Pacing strategy – Are you going out too fast or too slow?
✅ Record and review your swims or ask a coach for a stroke analysis.
🏗️ Step 2: Build a Structured Training Plan
To improve consistently, you need a plan with purpose. Break your training into key focuses:
Weekly Plan Example:
Day | Focus Area |
Monday | Stroke Technique + Kick Power |
Tuesday | Endurance + Pacing |
Wednesday | Starts, Turns, and Finishes |
Friday | Sprint Sets + Stroke Rate Control |
Saturday | Drill Progression + Recovery Swim |
🏊 Step 3: Use Backstroke-Specific Drills
Incorporate targeted drills into your workouts to correct and improve technique.
Best Backstroke Drills:
Single-arm backstroke – Improves rotation and arm path awareness
3-3-3 drill – 3 strokes right arm, 3 left, 3 full-stroke to develop balance
Water bottle balance drill – Teaches proper head position and body alignment
Vertical dolphin kick – Builds underwater power off the wall
✅ Drill sets should make up 20–30% of each workout when focusing on stroke development.

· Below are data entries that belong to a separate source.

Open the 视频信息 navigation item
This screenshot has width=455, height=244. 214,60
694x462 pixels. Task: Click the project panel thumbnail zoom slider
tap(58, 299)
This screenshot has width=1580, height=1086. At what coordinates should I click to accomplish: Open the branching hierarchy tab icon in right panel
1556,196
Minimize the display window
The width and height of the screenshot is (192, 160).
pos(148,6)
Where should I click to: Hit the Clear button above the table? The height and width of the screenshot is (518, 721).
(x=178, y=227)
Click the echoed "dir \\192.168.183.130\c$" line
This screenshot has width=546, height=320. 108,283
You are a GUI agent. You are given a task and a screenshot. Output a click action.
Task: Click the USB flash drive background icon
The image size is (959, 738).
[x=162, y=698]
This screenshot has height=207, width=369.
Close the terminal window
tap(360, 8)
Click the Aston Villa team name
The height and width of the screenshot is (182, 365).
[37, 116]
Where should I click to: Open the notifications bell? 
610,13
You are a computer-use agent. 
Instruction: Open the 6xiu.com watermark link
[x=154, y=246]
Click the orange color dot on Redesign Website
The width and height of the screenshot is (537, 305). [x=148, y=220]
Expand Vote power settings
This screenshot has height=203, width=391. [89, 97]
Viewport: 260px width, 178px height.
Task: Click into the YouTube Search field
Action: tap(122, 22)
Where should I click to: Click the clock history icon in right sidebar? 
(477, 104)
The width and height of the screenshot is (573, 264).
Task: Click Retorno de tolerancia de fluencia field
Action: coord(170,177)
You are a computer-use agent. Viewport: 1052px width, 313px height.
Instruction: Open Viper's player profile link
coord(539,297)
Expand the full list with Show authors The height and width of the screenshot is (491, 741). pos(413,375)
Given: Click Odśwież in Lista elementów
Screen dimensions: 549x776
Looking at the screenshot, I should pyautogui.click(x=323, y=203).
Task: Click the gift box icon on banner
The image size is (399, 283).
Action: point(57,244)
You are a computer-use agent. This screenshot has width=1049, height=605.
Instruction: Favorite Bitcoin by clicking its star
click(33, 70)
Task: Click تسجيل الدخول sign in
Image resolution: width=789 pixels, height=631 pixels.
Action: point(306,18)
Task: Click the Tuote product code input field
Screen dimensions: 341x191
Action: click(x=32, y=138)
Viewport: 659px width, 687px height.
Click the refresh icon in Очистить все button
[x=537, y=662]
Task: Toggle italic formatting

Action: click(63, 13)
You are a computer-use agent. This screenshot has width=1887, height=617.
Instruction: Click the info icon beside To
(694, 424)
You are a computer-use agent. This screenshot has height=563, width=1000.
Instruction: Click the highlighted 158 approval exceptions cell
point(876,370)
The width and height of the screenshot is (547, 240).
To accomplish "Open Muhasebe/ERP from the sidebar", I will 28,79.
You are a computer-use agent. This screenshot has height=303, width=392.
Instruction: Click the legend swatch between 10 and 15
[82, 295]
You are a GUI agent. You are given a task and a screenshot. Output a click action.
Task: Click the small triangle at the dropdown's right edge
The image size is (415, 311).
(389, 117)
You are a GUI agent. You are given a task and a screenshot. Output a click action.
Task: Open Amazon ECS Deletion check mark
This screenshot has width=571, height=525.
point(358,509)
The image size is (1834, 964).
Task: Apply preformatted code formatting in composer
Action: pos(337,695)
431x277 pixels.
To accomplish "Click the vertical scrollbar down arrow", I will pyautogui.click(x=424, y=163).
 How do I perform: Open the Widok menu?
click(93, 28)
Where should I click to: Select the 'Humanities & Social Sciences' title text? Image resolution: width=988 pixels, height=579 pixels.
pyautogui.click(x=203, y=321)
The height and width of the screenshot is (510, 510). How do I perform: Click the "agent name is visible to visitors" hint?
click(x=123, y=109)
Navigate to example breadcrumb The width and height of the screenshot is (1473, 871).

🔁 Step 4: Improve Stroke Tempo and Distance Per Stroke
To swim faster, you need to find the sweet spot between stroke rate (tempo) and distance per stroke (DPS).
Use a tempo trainer to lock in consistent turnover speed
Focus on fewer strokes per length during warm-ups and build sets
Track stroke count per 25/50m and aim for gradual improvement
🏋️♀️ Step 5: Strengthen the Key Muscles for Backstroke
Dryland training plays a big role in backstroke power and injury prevention.
Focus on:
Shoulders and back: Lat pulldowns, pull-ups, resistance band rows
Core: Planks, Russian twists, flutter kicks
Legs: Squats, lunges, and resistance band flutter kicks
✅ Train 2–3x per week with exercises that simulate the backstroke movement pattern.
⏱️ Step 6: Practice Race-Specific Sets
Rehearse the race with timed sets that mimic event pace, rest, and transitions.
Example Sets:
4x25 @ 100 race pace, with :20 rest
3x50 @ goal 200 pace, descending each rep
2x100 negative split — second 50 faster than the first
✅ Combine with underwater dolphin kick goals (e.g., hold 10–12m off each wall).
🧠 Step 7: Dial In Your Mental Game
Confidence, focus, and race-day execution are just as critical as training.
Tips:
Visualize the perfect swim: from start to finish
Break the race into segments (e.g., breakout, mid-race, last 15m)
Create mantras or cues like “kick through the wall” or “reach and roll”
🏁 Final Thoughts
Setting personal bests in backstroke is a combination of consistent training, smart technique work, and focused mental preparation. By identifying your weaknesses, setting goals, and fine-tuning every phase of your stroke — from the push-off to the finish — you’ll see time drops and feel stronger in the water.